REM Ohio is a member of The MENTOR Network, an organization dedicated to providing high-quality, community-based services to adults and children of all abilities. Founded in 1980, The MENTOR Network has evolved from a single residential program to a national network of local human services providers, offering an array of services to adults and children with developmental disabilities, acquired brain injuries or other catastrophic injuries and illnesses; youth with emotional, behavioral and medically complex challenges; and elders in need of home care.

About APSE

APSE is a growing national non-profit membership organization founded in 1988 as the Association for Persons in Supported Employment or APSE. APSE has chapters in 35 states and the District of Columbia. Members come from all 50 states and Puerto Rico, as well as several foreign countries. For more information on the Ohio APSE branch please visit:

About Opportunities Center

REM Ohio Opportunities Centers serve adults living with intellectual and developmental disabilities, offering placement in the Vocational or Social Curriculum.
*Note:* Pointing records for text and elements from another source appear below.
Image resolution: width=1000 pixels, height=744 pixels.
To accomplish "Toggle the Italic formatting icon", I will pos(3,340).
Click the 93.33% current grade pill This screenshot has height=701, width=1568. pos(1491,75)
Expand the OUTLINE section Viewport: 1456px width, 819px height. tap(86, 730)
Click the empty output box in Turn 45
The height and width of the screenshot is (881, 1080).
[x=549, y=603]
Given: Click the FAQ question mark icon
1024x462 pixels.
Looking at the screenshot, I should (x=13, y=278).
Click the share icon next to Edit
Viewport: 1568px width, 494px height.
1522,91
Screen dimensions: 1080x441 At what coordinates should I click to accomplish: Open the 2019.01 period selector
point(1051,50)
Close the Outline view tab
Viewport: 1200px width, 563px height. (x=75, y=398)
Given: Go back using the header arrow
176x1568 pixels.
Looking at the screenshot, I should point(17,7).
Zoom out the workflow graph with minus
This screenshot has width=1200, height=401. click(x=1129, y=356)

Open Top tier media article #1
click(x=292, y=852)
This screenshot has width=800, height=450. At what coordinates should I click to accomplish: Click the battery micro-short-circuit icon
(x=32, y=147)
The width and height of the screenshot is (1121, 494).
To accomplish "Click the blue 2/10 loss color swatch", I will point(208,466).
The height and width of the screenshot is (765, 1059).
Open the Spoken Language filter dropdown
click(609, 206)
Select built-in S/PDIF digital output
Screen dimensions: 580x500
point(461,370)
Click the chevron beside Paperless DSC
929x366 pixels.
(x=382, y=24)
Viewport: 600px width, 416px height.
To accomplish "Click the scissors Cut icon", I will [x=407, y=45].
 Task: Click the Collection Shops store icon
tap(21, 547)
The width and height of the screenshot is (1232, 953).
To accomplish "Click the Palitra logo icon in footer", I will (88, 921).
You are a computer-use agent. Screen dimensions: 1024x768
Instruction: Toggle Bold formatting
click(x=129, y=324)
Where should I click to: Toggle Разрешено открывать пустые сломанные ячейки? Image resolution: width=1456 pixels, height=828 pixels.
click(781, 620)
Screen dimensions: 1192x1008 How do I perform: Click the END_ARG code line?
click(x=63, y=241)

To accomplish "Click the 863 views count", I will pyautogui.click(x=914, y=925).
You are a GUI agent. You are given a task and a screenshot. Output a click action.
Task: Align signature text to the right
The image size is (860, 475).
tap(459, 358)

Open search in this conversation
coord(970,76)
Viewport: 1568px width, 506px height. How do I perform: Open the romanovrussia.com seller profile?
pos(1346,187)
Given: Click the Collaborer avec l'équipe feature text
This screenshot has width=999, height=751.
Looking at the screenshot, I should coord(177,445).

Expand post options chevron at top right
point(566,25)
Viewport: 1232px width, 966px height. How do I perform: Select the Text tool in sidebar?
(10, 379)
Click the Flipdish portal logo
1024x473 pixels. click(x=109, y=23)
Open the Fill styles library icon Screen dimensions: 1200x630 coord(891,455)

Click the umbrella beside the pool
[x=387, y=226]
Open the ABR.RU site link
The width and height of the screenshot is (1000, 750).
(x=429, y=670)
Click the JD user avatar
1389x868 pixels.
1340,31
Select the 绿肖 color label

The Opportunities Vocational Center offers a variety of education and work experience in small focus groups. The objective and goals are aligned to assist enrolled participants in acquiring needed vocational skills in the pursuit of community employment. In addition work crews, commonly referred to as “The Crew”, provide a real opportunity and paycheck. These work crews complete a number of on-site and off-site jobs, which furthers their independence within the local community. Each week, participants invest time and effort to improve work-related skills via classroom instruction, demonstration opportunities, and other employment preparation focused activities.

The Opportunities Social Center offers a customized itinerary of both community and on-site education and recreation events. Each participant’s unique interests, social networking skills, health and wellness objectives; in addition to community involvement interest is collected. From this information, many special interest groups and clubs are formed. Topics often include interests such as: cooking classes, music therapy groups, wellness and health sessions, computer learning clubs, and many more.